Spannerは1ノードでもお高いと聞きますし、とりあえずPHPで検証してみたいっていう方のお役にも立てたら嬉しいです!
※今回の環境構築は、Docker Desktop for Mac上で行っています。
ローカルのSpanner環境の構築
以下ブログの通り、githubからcloneしてきて、docker-compose up -d
するのみw
ローカル環境用のdocker-composeを公開してくれている方と、wrenchを公開しているメルカリの方に感謝です!!

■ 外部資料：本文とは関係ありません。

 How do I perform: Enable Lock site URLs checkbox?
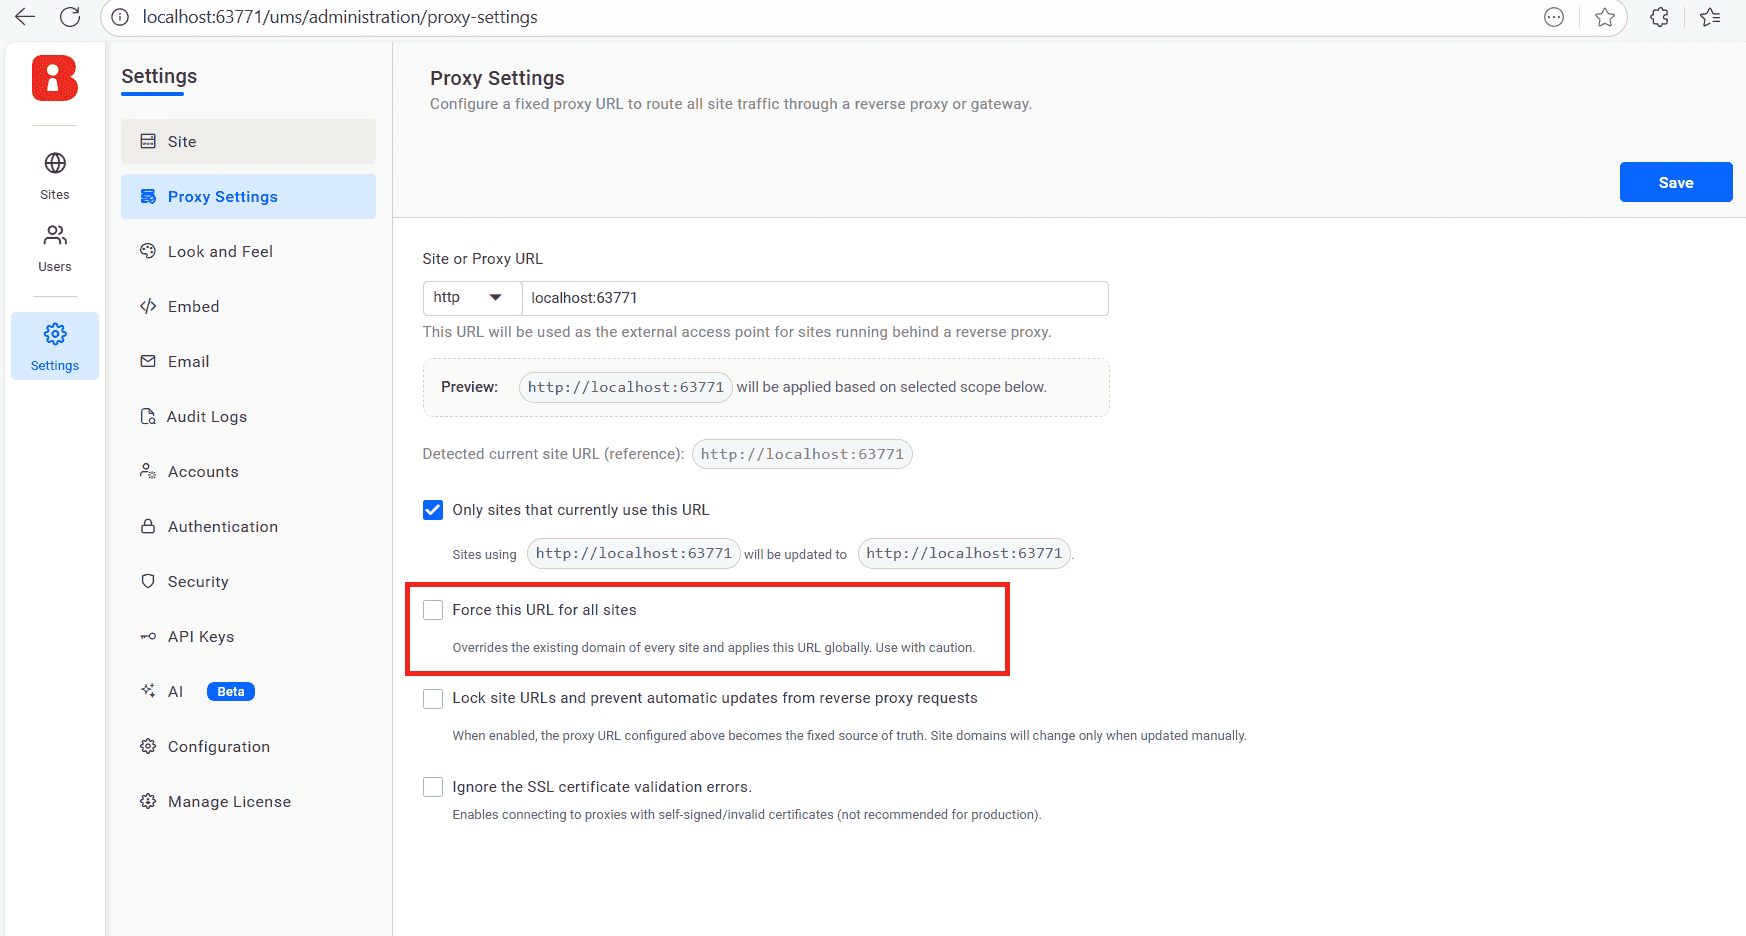coord(433,698)
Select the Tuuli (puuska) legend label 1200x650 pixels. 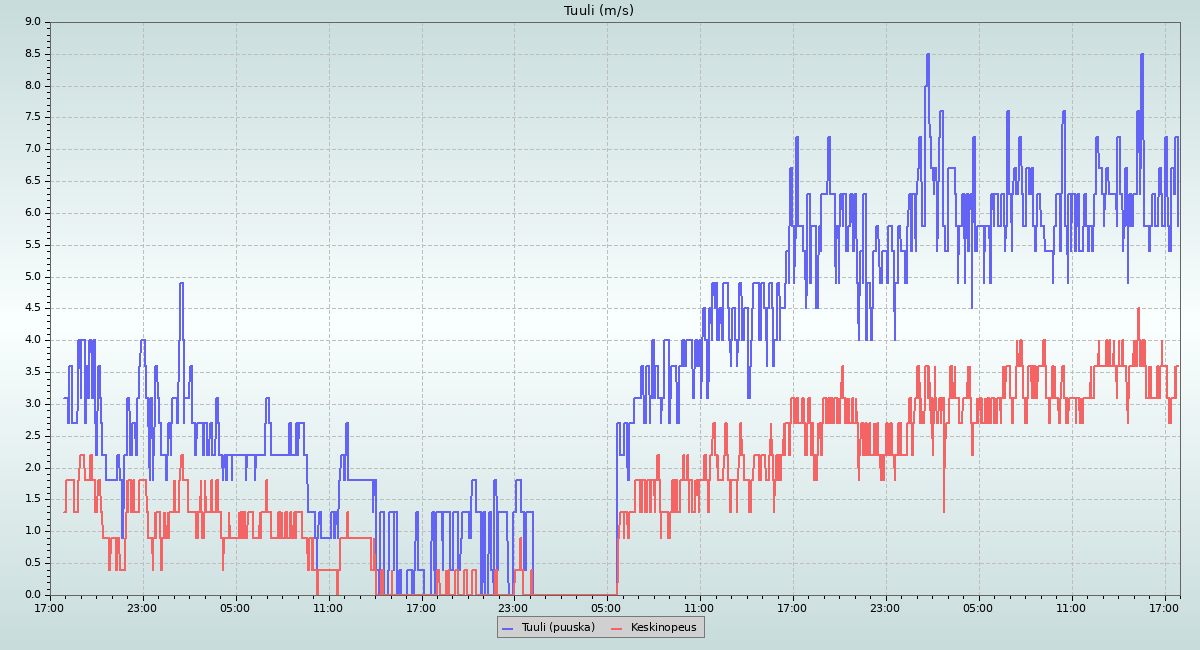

Cloud Spannerのローカル開発環境をdocker-composeでサクッと立ち上げる | フューチャー技術ブログ
Laravel環境構築
今回は普段良く利用しているLaravelを利用したいと思います。
またコロプラさんがLaravel用のspannerのドライバを用意してくれているので、そちらでアクセスしてみます。
手順
- PHP環境構築
- Laravelインストール
- Laravel用のspannerドライバのインストール
- Spanner操作のサンプルコマンド作成&実行
ファイル構成
docker-compose.yml
app/
settings/
php/
Dockerfile
PHP環境構築
以下docker-compose.ymlとDockerfileを用意
version: '3'
services:
php:
build:
context: ./settings/php
volumes:
- ./app:/var/www
FROM php:8.1-fpm-buster
ENV TZ=Asia/Tokyo
ENV COMPOSER_ALLOW_SUPERUSER 1
ENV COMPOSER_INSTALL_VERSION=2.1.3
WORKDIR /var/www
RUN apt-get update && apt-get install -y git curl less autoconf zlib1g-dev
RUN pecl install grpc
RUN echo "extension=grpc.so" >> /usr/local/etc/php/php.ini
RUN cd /usr/bin \
&& php -r "copy('https://getcomposer.org/installer', 'composer-setup.php');" \
&& php composer-setup.php --version=${COMPOSER_INSTALL_VERSION} \
&& ln -s /usr/bin/composer.phar /usr/bin/composer \
&& php -r "unlink('composer-setup.php');" \
&& mkdir -p /var/www
以下コマンドを実行
docker-compose up -d --build
Spannerのドライバを利用するためにgrpcのインストールが必要なのですが、かなり長いのでご注意ください。。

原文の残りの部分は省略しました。